DATA SUPPLIED section start
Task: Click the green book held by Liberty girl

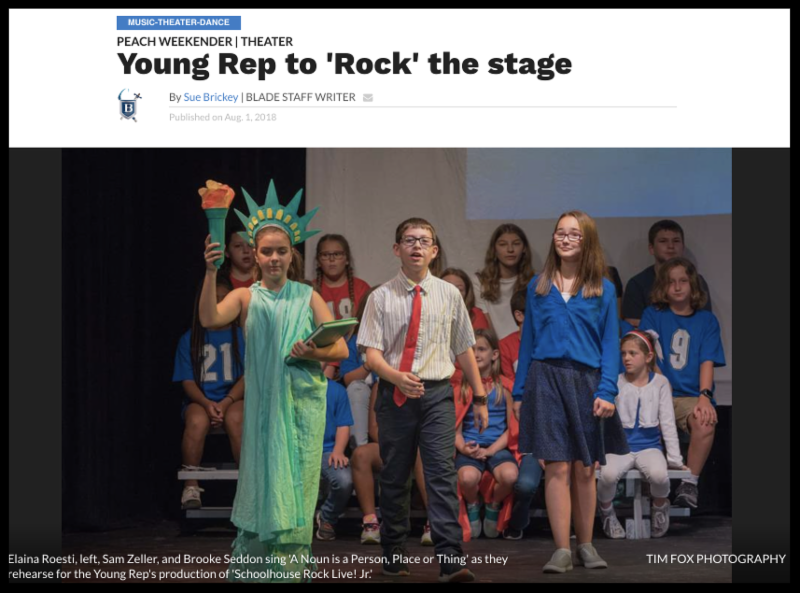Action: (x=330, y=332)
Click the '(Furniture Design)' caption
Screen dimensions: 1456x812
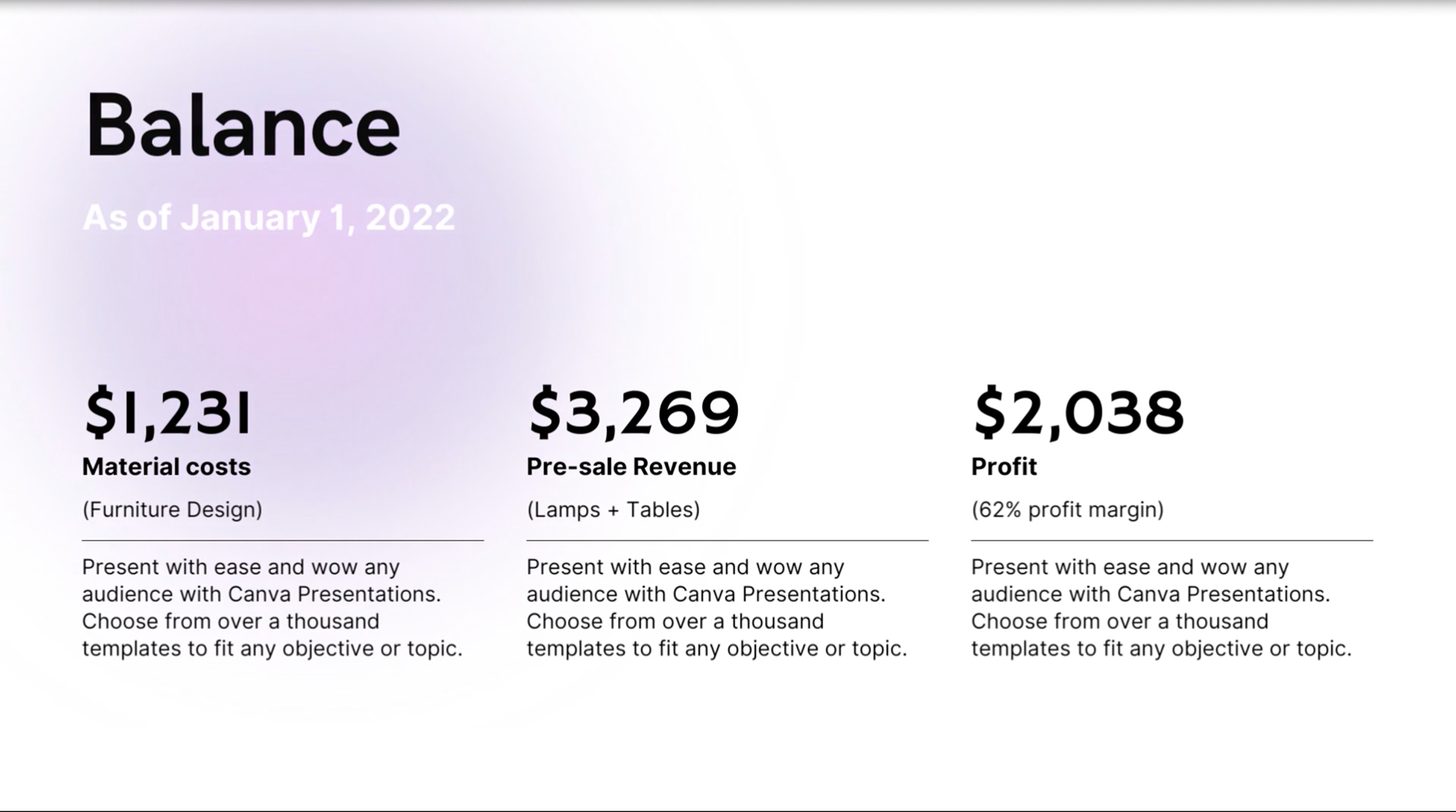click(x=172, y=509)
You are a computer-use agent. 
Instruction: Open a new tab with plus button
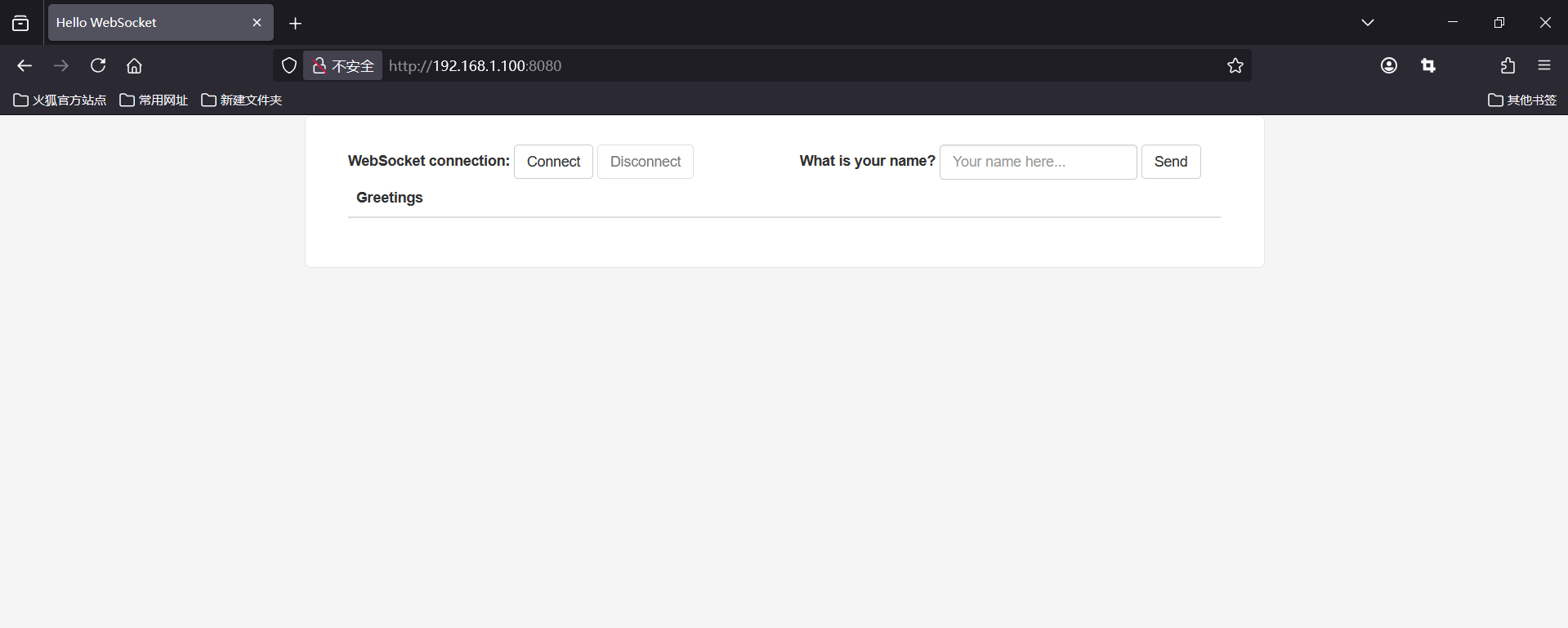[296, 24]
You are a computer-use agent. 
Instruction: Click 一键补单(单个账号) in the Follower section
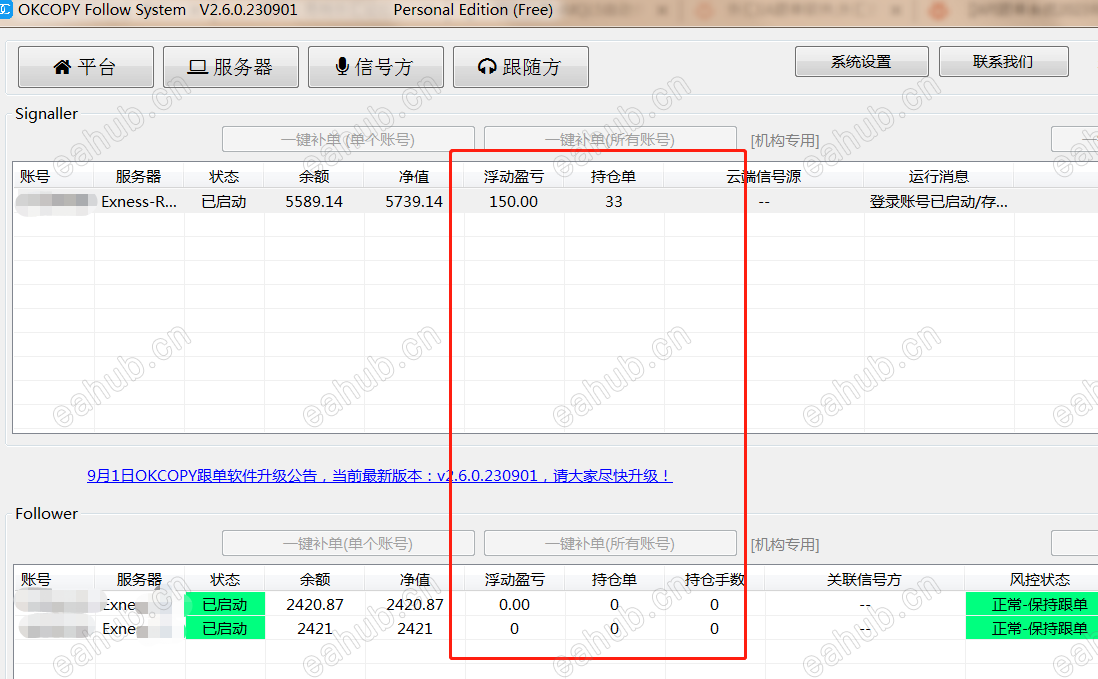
DATA SUPPLIED section end
* DIRECTIONS FOR THIS TASK
Print the stretch of the data from the line with "Instruction: Open a new tab with plus button" through its last line, exactly and with both ends kept. Omit pictures.

* WRITTEN SOLUTION
Instruction: Open a new tab with plus button
[296, 24]
You are a computer-use agent. 
Instruction: Click 一键补单(单个账号) in the Follower section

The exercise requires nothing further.